* **Work instruction**: Whatever pictures appear, omit them, and repeat the data below exactly.

(Saved data entries)

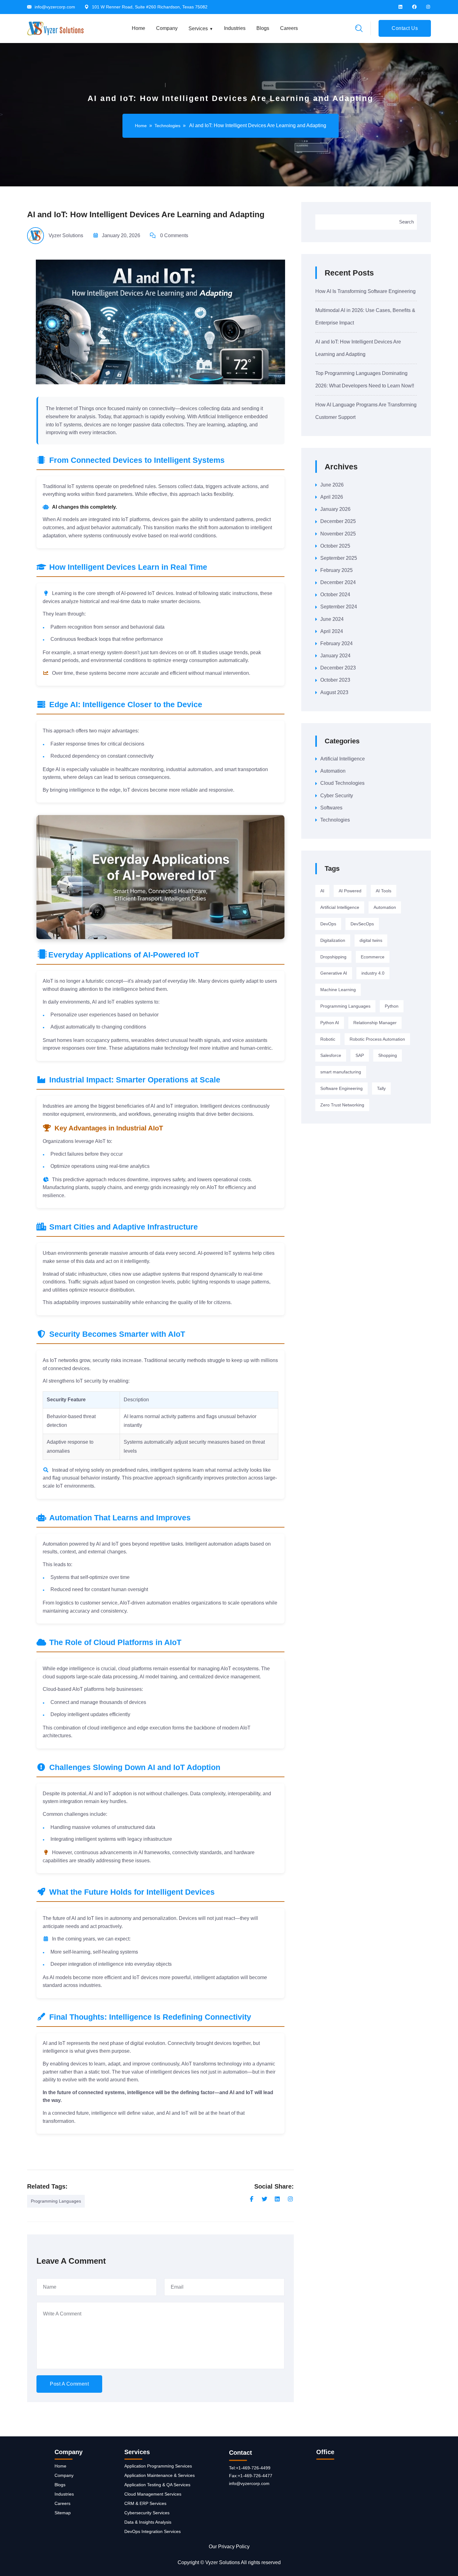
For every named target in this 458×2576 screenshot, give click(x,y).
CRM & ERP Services (145, 2503)
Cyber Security (336, 795)
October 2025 (335, 546)
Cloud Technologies (342, 783)
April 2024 (331, 631)
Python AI (329, 1022)
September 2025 (338, 558)
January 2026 (335, 509)
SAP (359, 1055)
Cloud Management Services (152, 2494)
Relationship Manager (375, 1022)
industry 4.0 (372, 973)
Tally (381, 1088)
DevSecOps (362, 923)
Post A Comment (69, 2384)
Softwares (331, 807)
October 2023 (335, 680)
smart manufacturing (340, 1071)
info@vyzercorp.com (55, 6)
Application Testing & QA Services (157, 2484)
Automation (333, 771)
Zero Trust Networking (342, 1104)
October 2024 (335, 594)
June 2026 (332, 484)
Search (406, 221)
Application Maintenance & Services (159, 2475)
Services (198, 28)
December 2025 (338, 521)
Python (391, 1006)
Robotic (327, 1039)
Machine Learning (338, 989)
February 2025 (336, 570)
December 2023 (338, 667)
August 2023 (334, 692)
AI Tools (383, 890)
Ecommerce (372, 956)
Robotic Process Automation (377, 1039)
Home (138, 28)
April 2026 (331, 497)
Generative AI (333, 973)
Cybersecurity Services (146, 2512)
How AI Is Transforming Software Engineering (365, 291)
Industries (235, 28)
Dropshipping (333, 956)
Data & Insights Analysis (147, 2522)
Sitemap (63, 2512)
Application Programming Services (158, 2465)
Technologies (167, 125)
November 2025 (338, 533)
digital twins (371, 940)
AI (322, 890)
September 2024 (338, 606)
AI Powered (350, 890)
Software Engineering (341, 1088)
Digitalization (332, 940)
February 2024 (336, 643)
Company (167, 28)
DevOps (328, 923)
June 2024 (332, 619)
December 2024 (338, 582)
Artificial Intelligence (342, 758)
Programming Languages (56, 2201)
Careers (289, 28)
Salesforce (330, 1055)
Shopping (387, 1055)
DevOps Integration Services (152, 2531)
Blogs (262, 28)
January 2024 (335, 655)
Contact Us (405, 28)
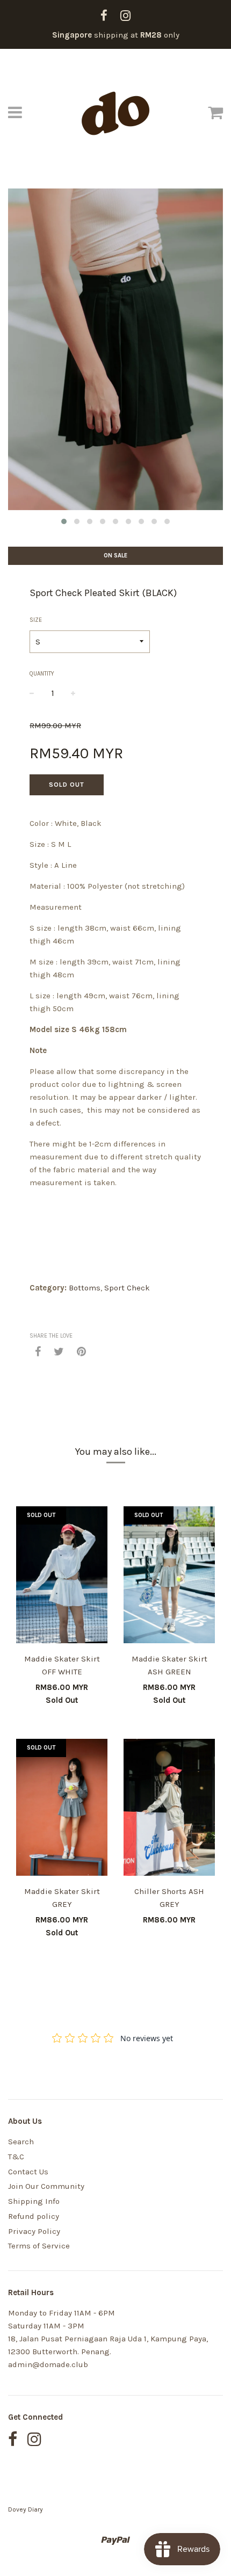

* **Output**:
For every named target in this 458×2576 screenshot, give click(x,y).
CRM & ERP Services (145, 2503)
Cyber Security (336, 795)
October 2025 (335, 546)
Cloud Technologies (342, 783)
April 2024 (331, 631)
Python AI (329, 1022)
September 2025 (338, 558)
January 2026 (335, 509)
SAP (359, 1055)
Cloud Management Services (152, 2494)
Relationship Manager (375, 1022)
industry 4.0 (372, 973)
Tally (381, 1088)
DevSecOps (362, 923)
Post A Comment (69, 2384)
Softwares (331, 807)
October 2023 (335, 680)
smart manufacturing (340, 1071)
info@vyzercorp.com (55, 6)
Application Testing & QA Services (157, 2484)
Automation (333, 771)
Zero Trust Networking (342, 1104)
October 2024 (335, 594)
June 2026 (332, 484)
Search (406, 221)
Application Maintenance & Services (159, 2475)
Services (198, 28)
December 2025 (338, 521)
Python (391, 1006)
Robotic (327, 1039)
Machine Learning (338, 989)
February 2025 (336, 570)
December 2023 (338, 667)
August 2023 (334, 692)
AI Tools (383, 890)
Ecommerce (372, 956)
Robotic Process Automation (377, 1039)
Home (138, 28)
April 2026 (331, 497)
Generative AI (333, 973)
Cybersecurity Services (146, 2512)
How AI Is Transforming Software Engineering (365, 291)
Industries (235, 28)
Dropshipping (333, 956)
Data & Insights Analysis (147, 2522)
Sitemap (63, 2512)
Application Programming Services (158, 2465)
Technologies (167, 125)
November 2025 (338, 533)
digital twins (371, 940)
AI (322, 890)
September 2024 (338, 606)
AI Powered (350, 890)
Software Engineering (341, 1088)
Digitalization (332, 940)
February 2024 (336, 643)
Company (167, 28)
DevOps (328, 923)
June 2024 (332, 619)
December 2024 (338, 582)
Artificial Intelligence (342, 758)
Programming Languages (56, 2201)
Careers (289, 28)
Salesforce (330, 1055)
Shopping (387, 1055)
DevOps Integration Services (152, 2531)
Blogs (262, 28)
January 2024 (335, 655)
Contact Us (405, 28)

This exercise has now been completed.